MATERIAL TO PROCESS Block Start

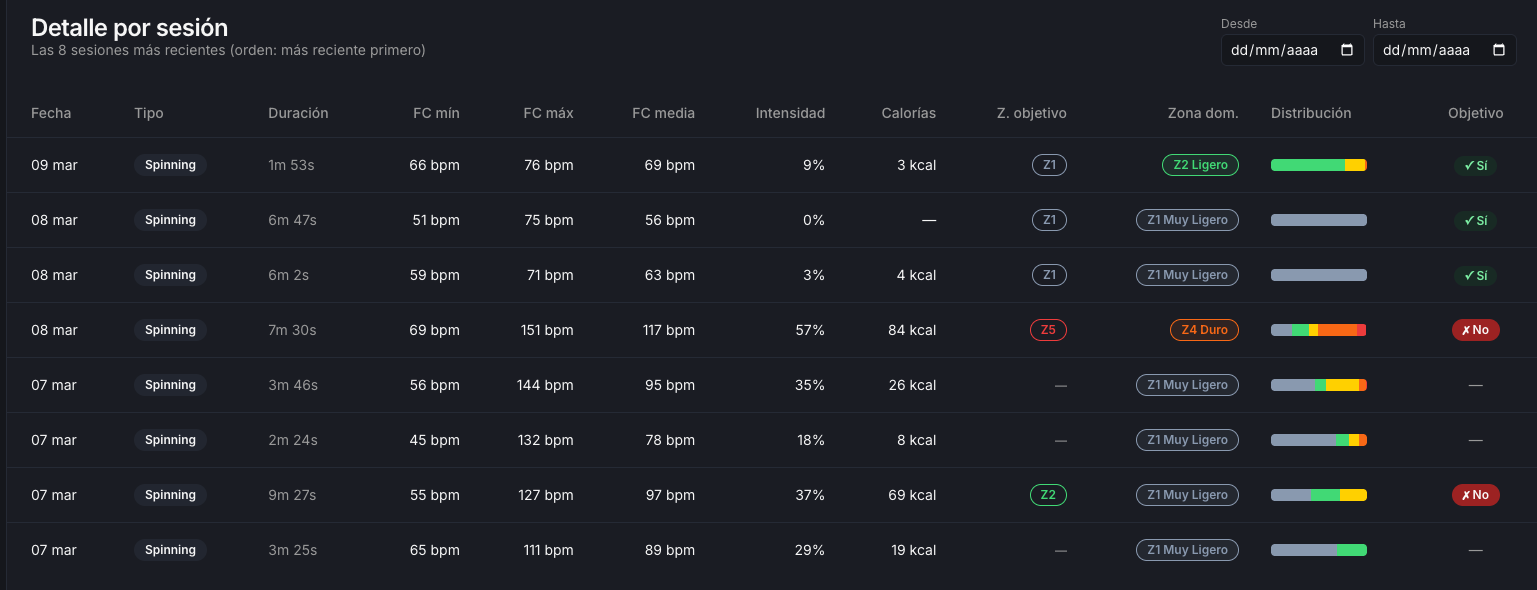Click the 'FC máx' column header
Screen dimensions: 1537x590
547,113
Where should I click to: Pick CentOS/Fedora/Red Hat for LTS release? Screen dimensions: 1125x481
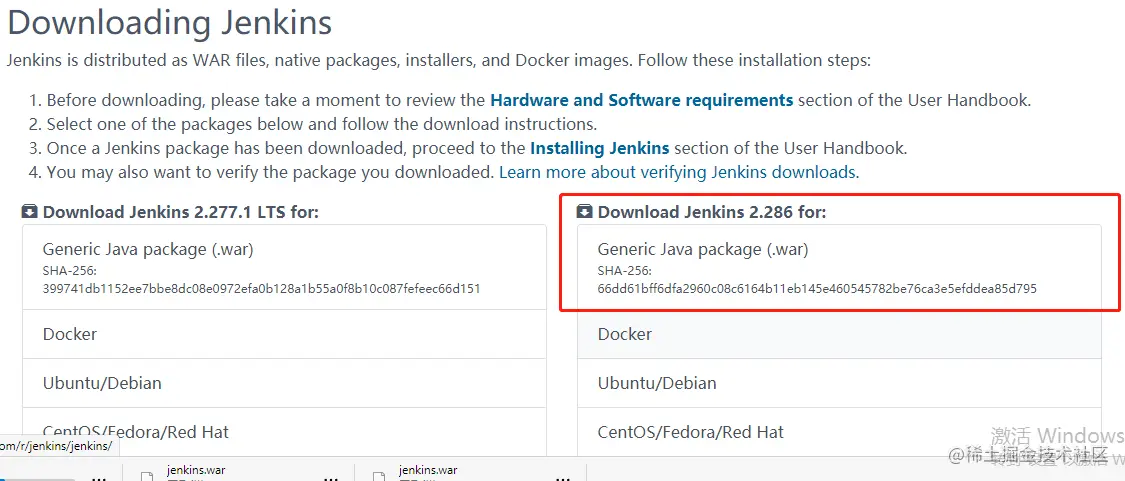[x=136, y=432]
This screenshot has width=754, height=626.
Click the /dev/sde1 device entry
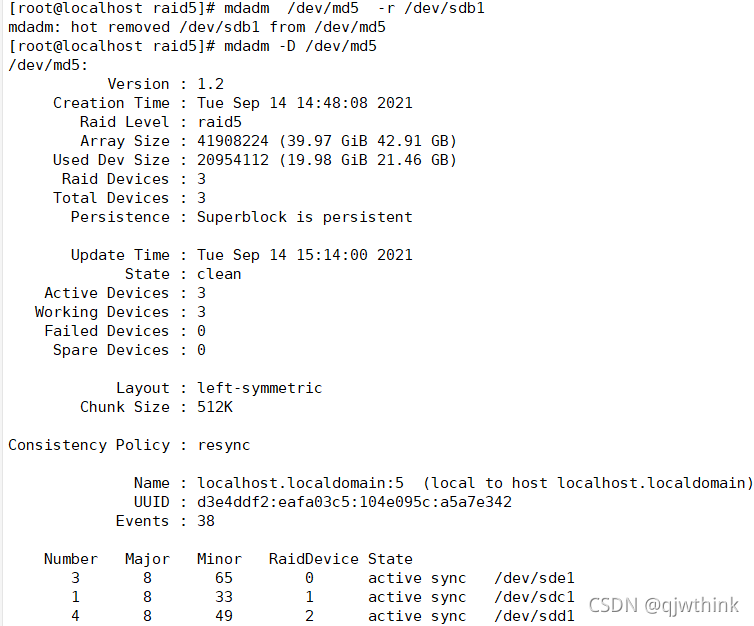tap(535, 578)
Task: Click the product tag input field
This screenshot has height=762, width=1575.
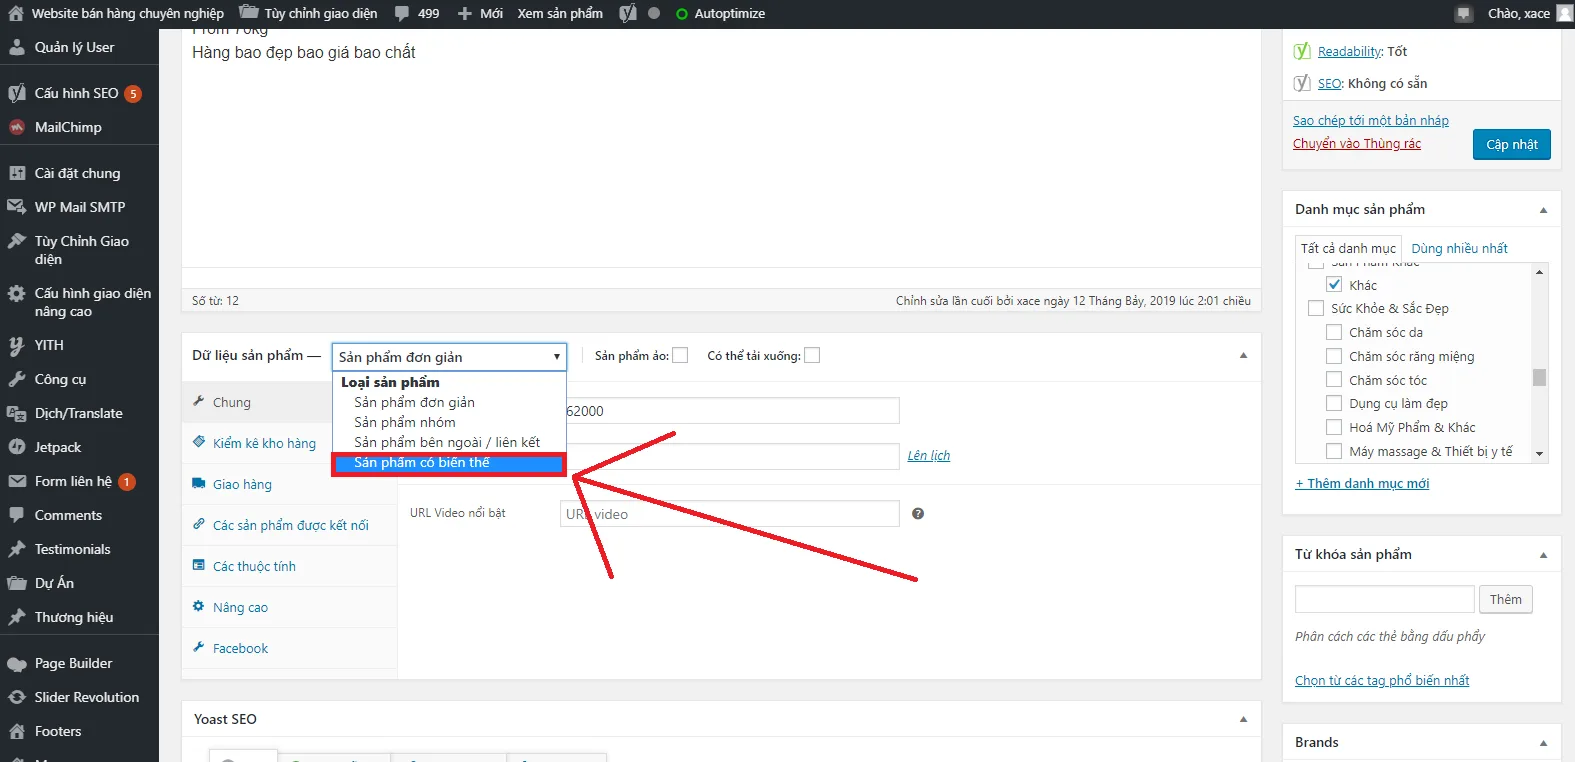Action: [1384, 599]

MATERIAL TO PROCESS Block End

WORK TO BE COMPLETED - Only an exact copy of the lines from the one with "This screenshot has width=754, height=626." through the last line of the listing should be given; pictures must not be included.

EXERCISE RESULT -
This screenshot has width=754, height=626.
Click the /dev/sde1 device entry
tap(535, 578)
Task: Click the product tag input field
This screenshot has height=762, width=1575.
Action: [1384, 599]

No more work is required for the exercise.